Beverley Beech elaborates on the curious case of Greek placentas
Women who give birth at home in the UK, and in many areas of Europe, have a choice as to what they do with their placentas. The midwife may dispose of it, in which case she will take it to the nearest maternity unit and add it to their waste disposal system; or a woman may choose to keep it, consume it, dry it to make placenta capsules or bury it in the garden. If they bury it in the garden they often plant a commemorative tree or rose bush over it.
‘Maori bury the placenta to emphasise the link between the baby and the earth. The Nepalese think of the placenta as the baby’s friend. Malaysian Orang Asli regard it as thebaby’s older sibling. In Nigeria the Ibo conduct full funeral rites for what they see as the baby’s twin. Native Hawaiians traditionally plant the placenta with a tree, which can then grow alongside the child.’1
The placenta is the woman’s property and she is entitled to dispose of it as she wishes. Women who birth in hospital often ask to take their placenta home rather than leave it in the hospital for disposal.
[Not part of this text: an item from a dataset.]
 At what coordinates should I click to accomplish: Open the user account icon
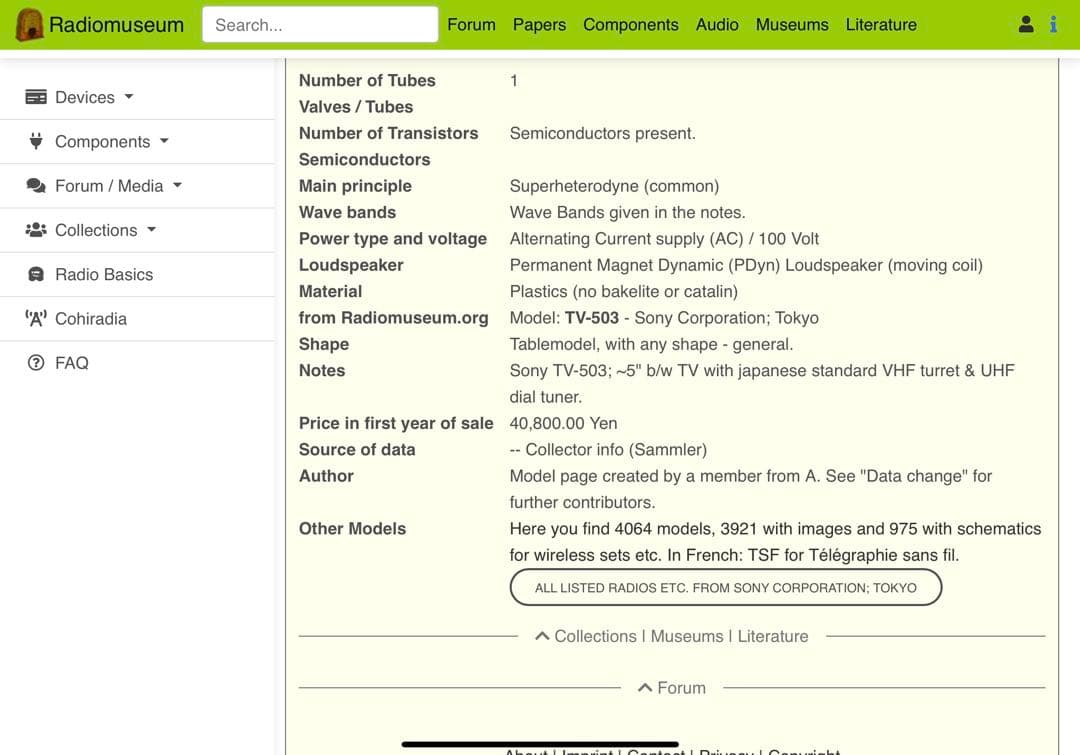point(1026,24)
‘Some women may wish to take their placenta home with them, so it is important that the midwife double bags it and places it in a suitable container.’2
Some women have their placentas made into capsules which they take over the following weeks as a means of preventing postnatal depression. Women who take placenta capsules report fewer emotional issues, more energy and a faster, more pleasant postpartum recovery. Chinese women have done this for centuries.
In Greece, however, disposal of the placenta has become a legal controversy, provoked by the Midwifery Association of Thessaloniki. Their President, Viktoria Moschaki, and two secretaries, Garifallia Michalaki and Antonia Artimaki, have taken legal action in Thessaloniki’s High Court against 69 parents, nine doctors and one midwife alleging that the doctors were persuaded (by the parents) to sign forged medical certificates about the ‘alleged’ birth of the babies – suggesting that they are involved in baby trafficking. Apparently, these deluded obstetric nurses (I hesitate to call them midwives) are implying in their allegations that there is no evidence that the women gave birth, or that they were ever pregnant! All the women had chosen to birth at home, with a local midwife, and it appears that the Midwifery Association of Thessaloniki views this as an activity to be stamped out vigorously – despite the research evidence that fit and healthy women and babies are safer birthing at home than in an obstetric unit.
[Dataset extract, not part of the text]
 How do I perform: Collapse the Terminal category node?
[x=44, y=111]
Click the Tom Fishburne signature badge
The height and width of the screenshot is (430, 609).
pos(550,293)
In order to bring the prosecution the prosecutors, acting for Viktoria Moschaki et al, trawled through the birth records of women who had registered home births in Northern Greece between 2009 and 2010, most of whom lived in Thessaloniki.
The second allegation is downright farcical. They allege that a placenta is ‘highly dangerous human waste’ (how do women survive growing this toxic substance within them?) and it has to be disposed of by the local toxic waste systems. To add weight to this allegation they claim that the placentas ended up in garbage containers. They have no evidence whatsoever to support this allegation, and the mothers have their evidence in their gardens (mostly sitting under a tree or bush had Viktoria Moschaki and her co-conspirators bothered to conduct some soil analysis). So enthusiastic is Viktoria Moschaki to bring these ridiculous prosecutions that she omitted to ask the mothers what they did with their placentas.
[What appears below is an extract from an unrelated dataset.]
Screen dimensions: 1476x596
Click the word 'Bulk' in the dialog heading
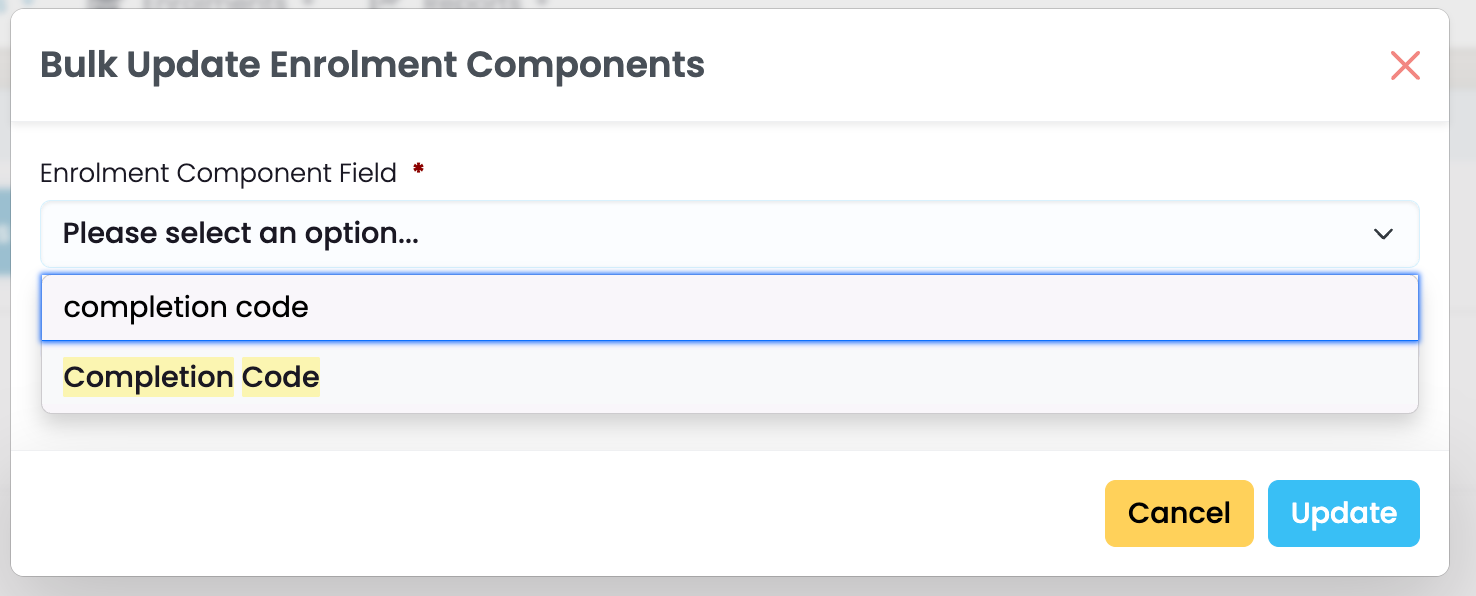point(79,65)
Viktoria Moschaki, in her enthusiasm to wipe out independent midwifery in Greece, is trying to apply hospital regulation for the disposal of enormous numbers of placentae, which, collectively, would qualify as ‘toxic waste’, to the disposal of a single placenta following a birth at home. Interestingly, this ‘toxic waste’ is eagerly accepted by the cosmetic industry to make many cosmetics – so much for toxicity.
Birth registration offices in Greece do not accept birth certificates that are not signed by a doctor, despite the fact that the law allows the certificates to be signed by a midwife or the father. So, one of the parents (for example) had their baby checked by a paediatrician shortly after the birth and asked her to sign the certificate. She did so, stating that birth was attended by a midwife. The allegations against her are that she falsified the form and the suggestion is that she is involved in baby trafficking!
Home birth in Greece is not illegal, but Victoria Moschaki is determined to stamp it out and this ludicrous prosecution is her latest attempt. One trusts that the judge will have more sense and throw this case out and the parents will then consider prosecuting Victoria Moschaki and her co-conspirators for a malicious prosecution and a gross breach of confidentiality for trawling through the families’ records to justify this outrageous case.
Beverley A Lawrence Beech, Hon Chair, AIMS
1. Black M (2008). The Bigger Picture, Placenta Tales, British Medical Journal, 27 June
2. Blackburn S (2008) Physiological third stage of labour and birth at home: In: Edwins J (Ed.). Community midwifery practice. Blackwell: Oxford.